Pourquoi les relations entre femmes seraient épargnées par les questions de race ? De capital ? Ou d’écart d’âge ? Politiquement, un couple – quel qu’il soit – se confronte et se plie selon la société dans lequel il existe. Les ménages lesbiens sont peut-être moins confrontés aux rapports inégaux femmes/hommes. Mais ils continuent malgré tout de se frotter à d’autres problématiques sociétales. Et cela mène fatalement à devoir se questionner sur ses privilèges. Peut-être que certaines personnes se sentent mieux armées pour gérer ces questions-ci. Cependant, il est naïf de penser qu’une relation lesbienne consiste en un quotidien d’amour et d’eau fraîche.
Et le lesbianisme politique, alors ?
Né dans les années 70, il se présente tel une opposition au « régime hétérosexuel ». On sort alors d’une hétérosexualité automatique et on tourne le dos à ses oppressions. Le patriarcat est moqué puisqu’il n’est plus ici question d’aucun père. Le lesbianisme politique extrait la domination masculine de l’intime.
Pour Aurore Turbiau, doctorante en littérature, il s’agit de « faire de la politique et de la théorie à partir de vécus ». On ne fait pas le « simple » choix d’arrêter de relationner avec des hommes cis. On fait le choix d’arrêter de donner du crédit à la société qui leur donne le pouvoir. Ce régime propose d’arrêter de définir les femmes par rapport aux hommes. Dans ce sens, Monique Wittig écrivait : « Les lesbiennes ne sont pas des femmes ». Son livre La pensée straight (1992) dépeint alors les contours d’un archétype « femme » qui ne se définit que par son lien avec les hommes.
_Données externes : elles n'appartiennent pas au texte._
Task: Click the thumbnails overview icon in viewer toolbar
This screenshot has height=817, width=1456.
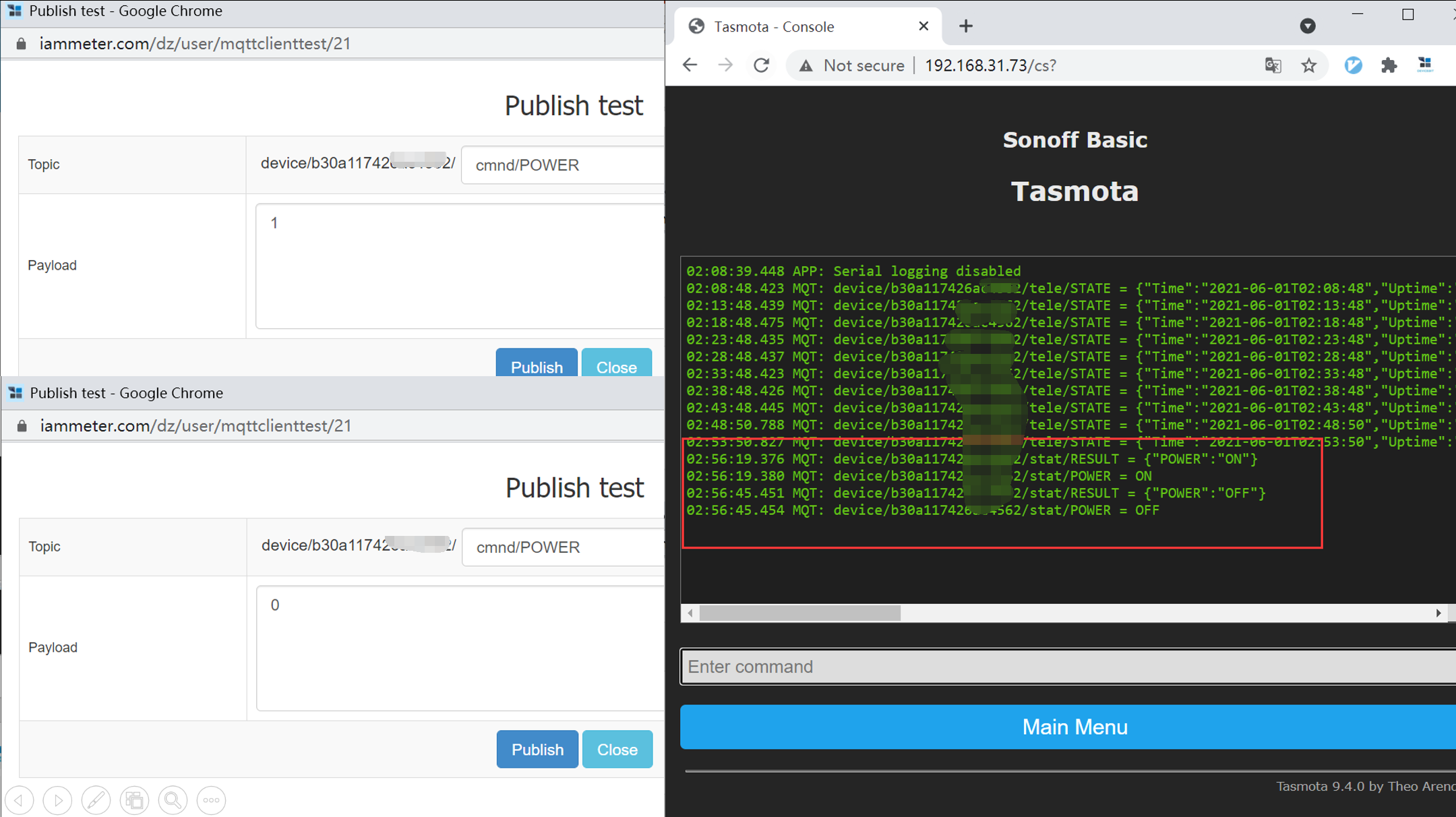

Et si les lesbiennes s’en émancipent, elles ne sont donc plus des femmes selon la définition patriarcale.
Le lesbianisme politique montre que la réflexion développée dans cet article ne peut être manichéenne. Mélanie Vogel, conseillère politique, commentait : « On subit la lesbophobie, on a moins de droits, on est sous-représentées partout, notre parole publique est sans cesse invisibilisée. Mais on est aussi épargnées d’une part conséquente de la domination masculine et donc d’un verrou à nos libertés ». Le lesbianisme politique est une prise de position dans l’intimité, avec ses avantages et ses limites.
Se « résoudre au lesbianisme » peut être problématique parce qu’il ne s’agit pas d’une case à cocher aisément. Le lesbianisme n’est, pour bien des personnes, pas un choix. Et cette orientation sexuelle peut se faire la source de nombreuses violences. Être/devenir lesbienne ne sous-entend pas la fin d’un calvaire romantique. En revanche, cela peut malgré tout marquer la sortie d’une norme patriarcale et donc d’un choix politique plus que sentimental.